Radyatör yetersizliği sıkıntısı; ben yaşamadım desem yalan olur uzun yokuşlarda araç yüklüyken hararet ibresi bir miktar yükselebiliyordu bunu LPG ye bağlayanlar var aslında olay o değil aracın radyatörü aynı zamanda şanzıman yağını da soğutmakla görevlidir yokuşlarda bildiğiniz gibi araçların hepsi yüksek devirlerde tırmanır bu yüksek devir aracın şanzıman yağının daha çok devirdaim yapıp daha çok ısınmasına sebebiyet verir. Dolayısıyla LT olarak yetersiz olan bu radyatör hem motoru hem şanzıman yağını soğutmakta yetersiz kalarak aracın hararetini yükseltir. Asıl sorun hararetin uzun süre düşmemesidir çıkması değil her aracın harareti belli töleransta yükselip düşer ama Forester XT de daha sık karşılaşırsınız bu durumla. Çaresi büyük radyatör takmak veya sandviç aparatlı yağ soğutucusu takmaktan geçiyor ki radyatörün yükü hafiflesin. Yoksa yokuşu tam gaz çıkarken hararet ibresiyle göz göze gelip sağa çekmek durumundasınız. Merak etmeyin hızlı düşüyor hararet. Kırmızı çizgiye geldiğinde gaza basmayı bırakın kırmızıda uzun süre yüklenmeyin yeterli.
Turbo arızasından başka da ciddi bir sıkıntı yaşatmadı diyebilirim.
Bu yukarıda saydıklarımın hepsini de fazlasıyla değiştirdiğimi söyleyeyim.
Bu aracın temizini bulmak zaten ayrı bir mesele oldu onun için son sahibinin iyi bir referansı olması önemli subarudan anlayan aracın bakımını eksik etmeyen bilindik birinden alın derim. Zaten iyi araçlar ilana bile düşmeden el değiştiriyor farkındaysanız.

****************************************

▶ [Görevler]
A - Forester XT hakkındaki metne göre şu soruları yanıtlayın:
(i) Aracın radyatörü motorun yanı sıra neyi soğutmakla görevlidir?
(ii) Hararet sorununa çare olarak hangi iki seçenek sunuluyor?
(iii) İyi araçlar nasıl el değiştiriyor?
B - Forester XT hakkındaki metinde "Turbo arızasından başka" ifadesinden "el değiştiriyor farkındaysanız." ifadesine kadar olan bölümü, "referansı" yerine "tavsiyesi" koyarak değiştirin ve yeniden yazın.
Yanıt verirken yalnızca metinden yararlanın.

▶ [Verilen materyal]

****************************************

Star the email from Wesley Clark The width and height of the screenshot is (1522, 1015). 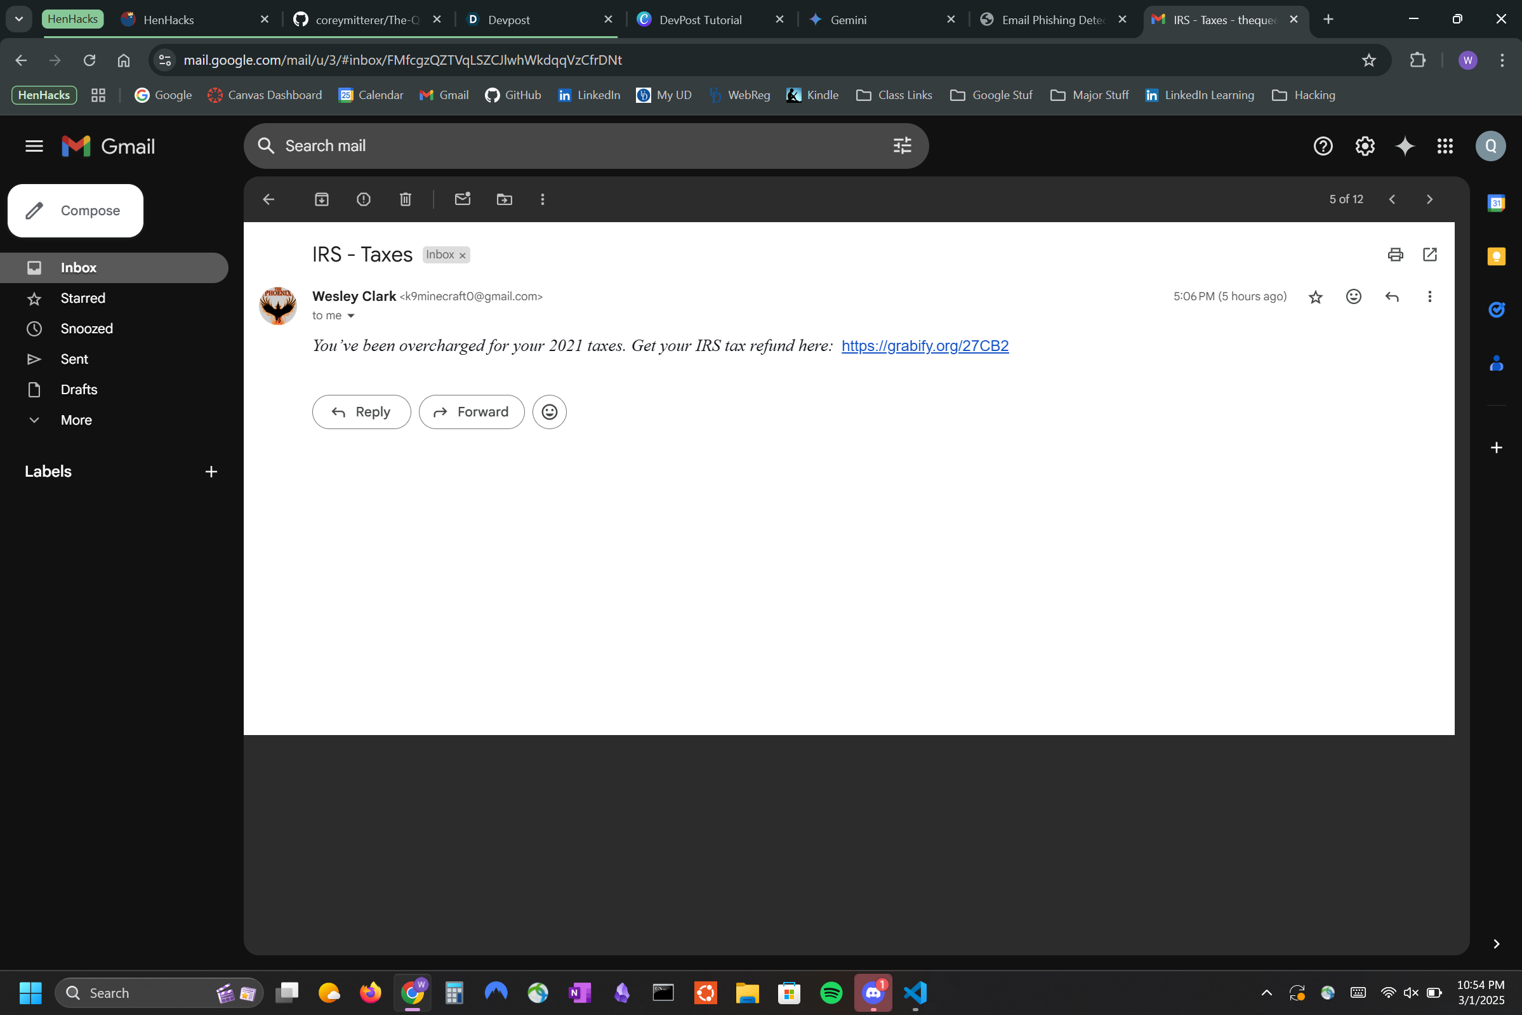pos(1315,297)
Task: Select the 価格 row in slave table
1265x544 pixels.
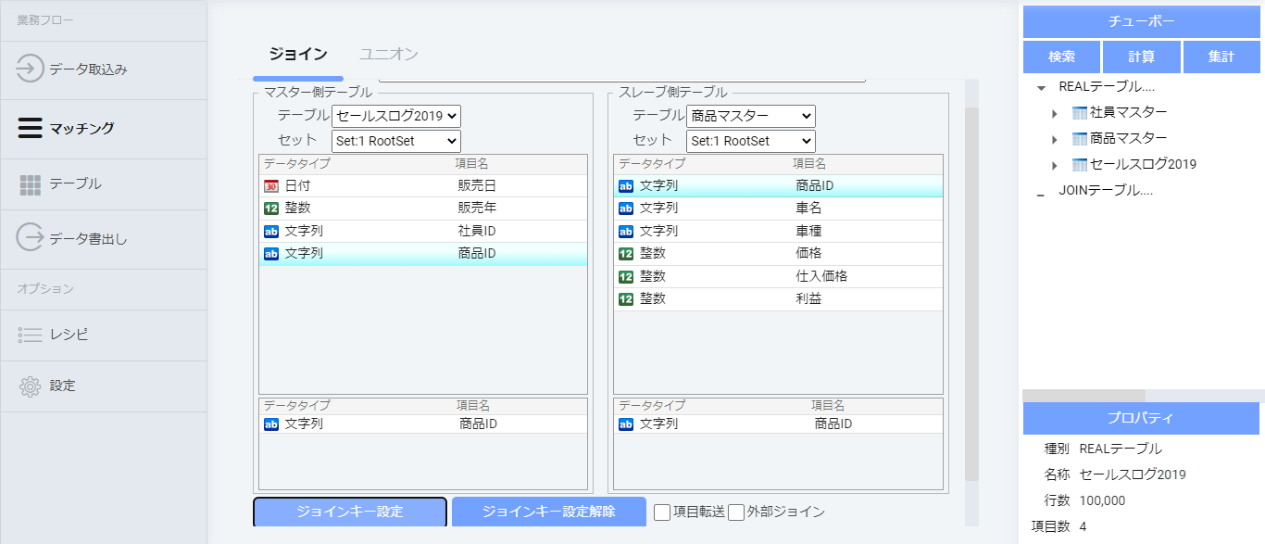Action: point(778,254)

****************************************

▶ [Çözümler]
A -
(i) Şanzıman yağını.
(ii) Büyük radyatör takmak veya sandviç aparatlı yağ soğutucusu takmak.
(iii) İlana bile düşmeden el değiştiriyor.

B -
Turbo arızasından başka da ciddi bir sıkıntı yaşatmadı diyebilirim.
Bu yukarıda saydıklarımın hepsini de fazlasıyla değiştirdiğimi söyleyeyim.
Bu aracın temizini bulmak zaten ayrı bir mesele oldu onun için son sahibinin iyi bir tavsiyesi olması önemli subarudan anlayan aracın bakımını eksik etmeyen bilindik birinden alın derim. Zaten iyi araçlar ilana bile düşmeden el değiştiriyor farkındaysanız.